• STUDY MATERIAL
┌──

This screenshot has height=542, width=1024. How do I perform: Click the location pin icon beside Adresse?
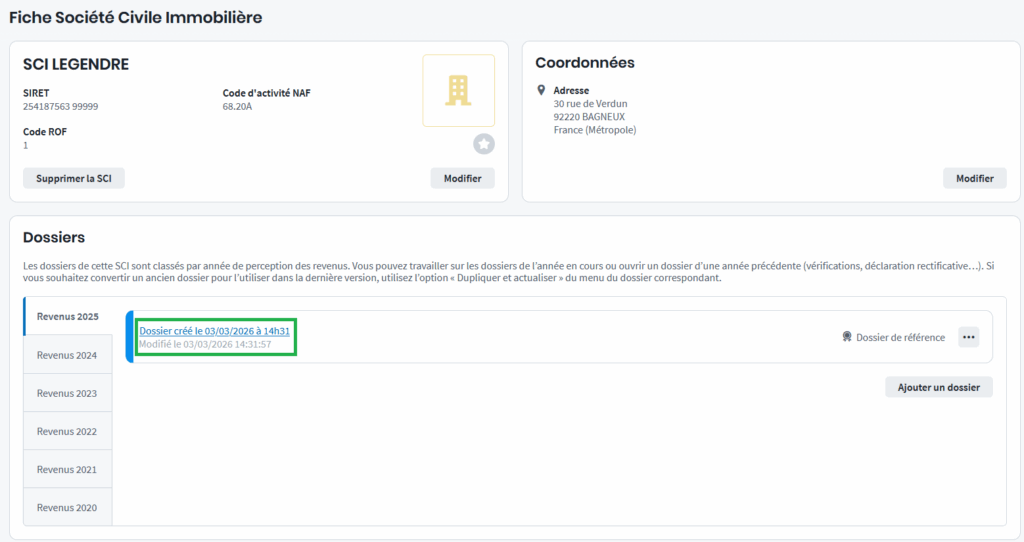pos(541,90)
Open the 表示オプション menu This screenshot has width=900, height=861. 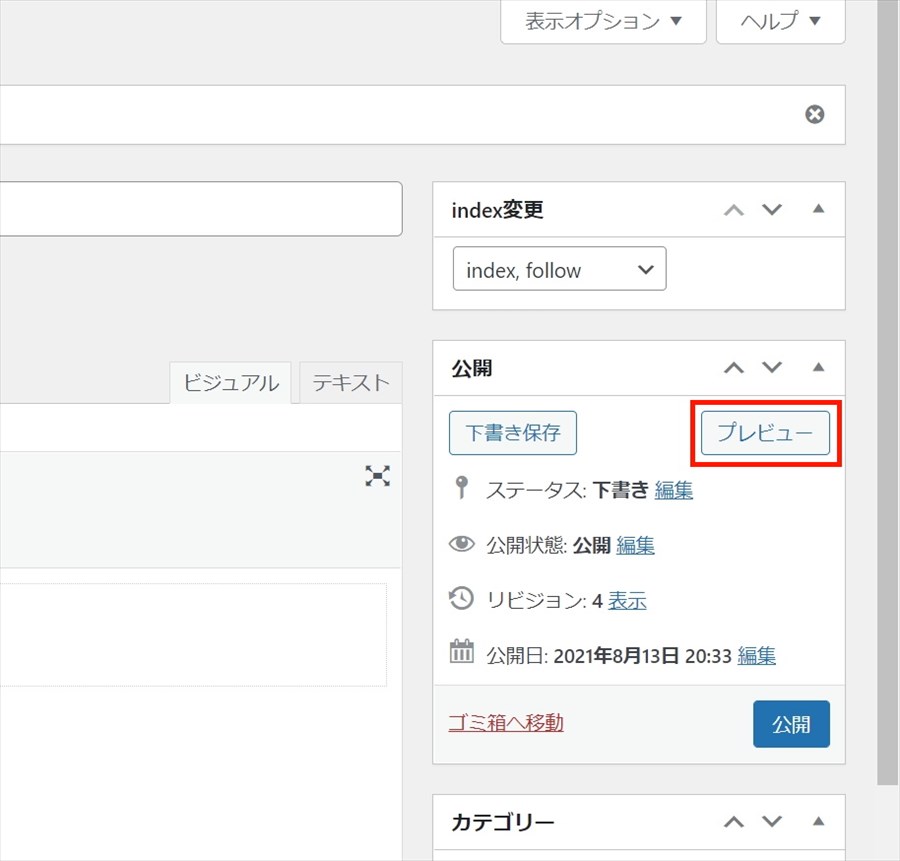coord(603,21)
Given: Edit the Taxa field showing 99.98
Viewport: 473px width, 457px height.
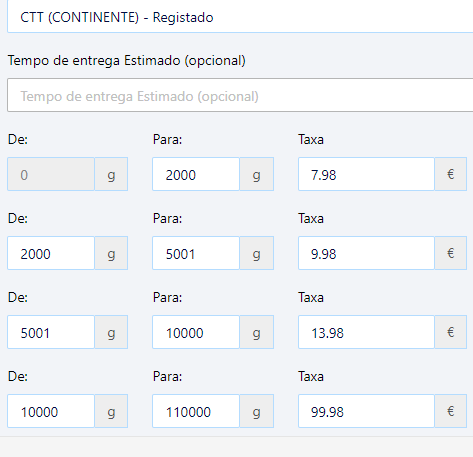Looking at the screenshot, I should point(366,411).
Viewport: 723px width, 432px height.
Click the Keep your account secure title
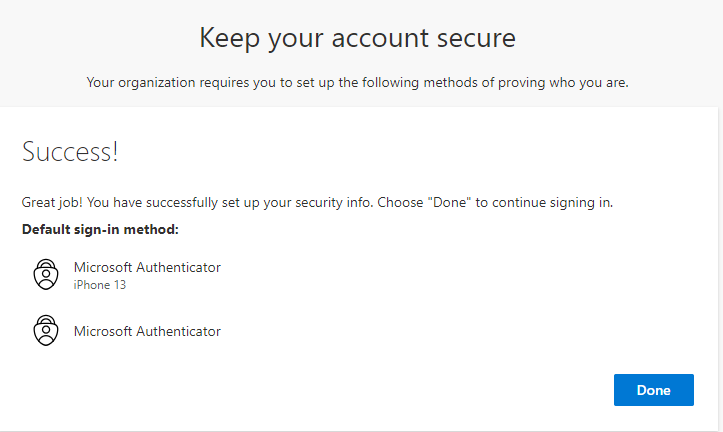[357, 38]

└──

• TASK REQUIREMENTS
Retype word for word the span of lines above that begins with the line containing "Viewport: 473px width, 457px height." and ends with the last line of the records; skip all pictures.

• OUTPUT OF THE TASK
Viewport: 473px width, 457px height.
Looking at the screenshot, I should point(366,411).
Viewport: 723px width, 432px height.
Click the Keep your account secure title
[357, 38]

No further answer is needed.